Biometric Template Protection on Smartphones Using the Manifold-Structure Preserving Feature Representation

Abstract

Smartphone-based biometrics authentication has been increasingly used for many popular everyday applications such as e-banking and secure access control to personal services. The use of biometric data on smartphones introduces the need for capturing and storage of biometric data such as face images. Unlike the traditional passwords used for many services, biometric data once compromised cannot be replaced. Therefore, the biometric data not only should not be stored as a raw image but also needs to be protected such that the original image cannot be reconstructed even if the biometric data is available.
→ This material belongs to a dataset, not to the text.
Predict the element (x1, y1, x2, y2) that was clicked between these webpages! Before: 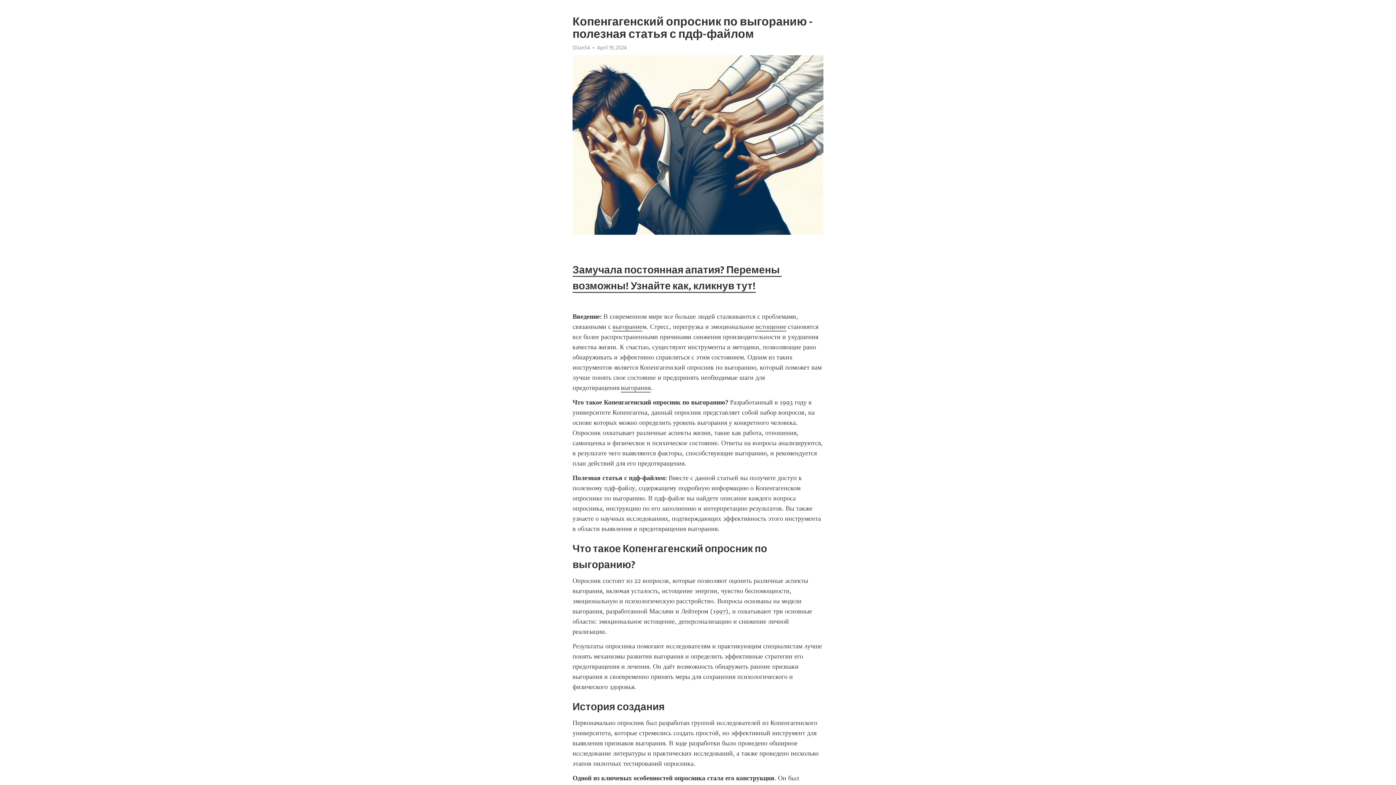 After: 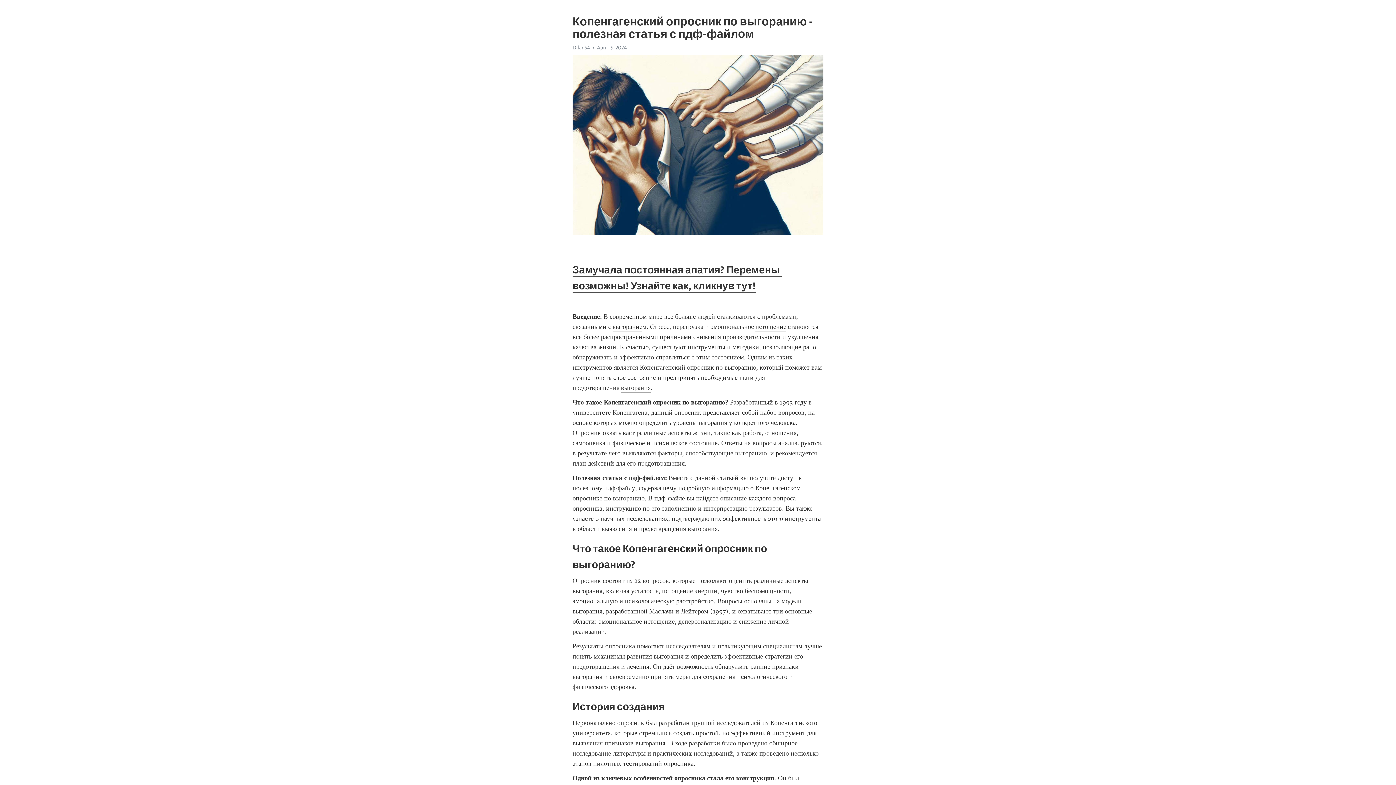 Action: label: Dilan54 bbox: (572, 44, 590, 50)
The transforming of raw biometric data such as face image should not decrease the comparison performance limiting the use of biometric services. It can therefore be deduced that the feature representation and the template protection scheme should be robust to have reliable smartphone biometrics. This chapter presents two variants of a new approach of template protection by enforcing the structure preserving feature representation via manifolds, followed by the hashing on the manifold feature representation. The first variant is based on the Stochastic Neighbourhood Embedding and the second variant is based on the Laplacian Eigenmap. The cancelability feature for template protection using the proposed approach is induced through inherent hashing approach relying on manifold structure. We demonstrate the applicability of the proposed approach for smartphone biometrics using a moderately sized face biometric data set with 94 subjects captured in 15 different and independent sessions in a closed-set scenario. The presented approach indicates the applicability with a low Equal Error Rate, \\(EER = 0.65\\%\\) and a Genuine Match Rate, \\(GMR = 92.10\\%\\) at False Match Rate (FMR) of \\(0.01\\%\\) for the first variant and the second variant provides \\(EER = 0.82\\%\\) and \\(GMR = 89.45\\%\\) at FMR of \\(0.01\\%\\). We compare the presented approach against the unprotected template performance and the popularly used Bloom filter template.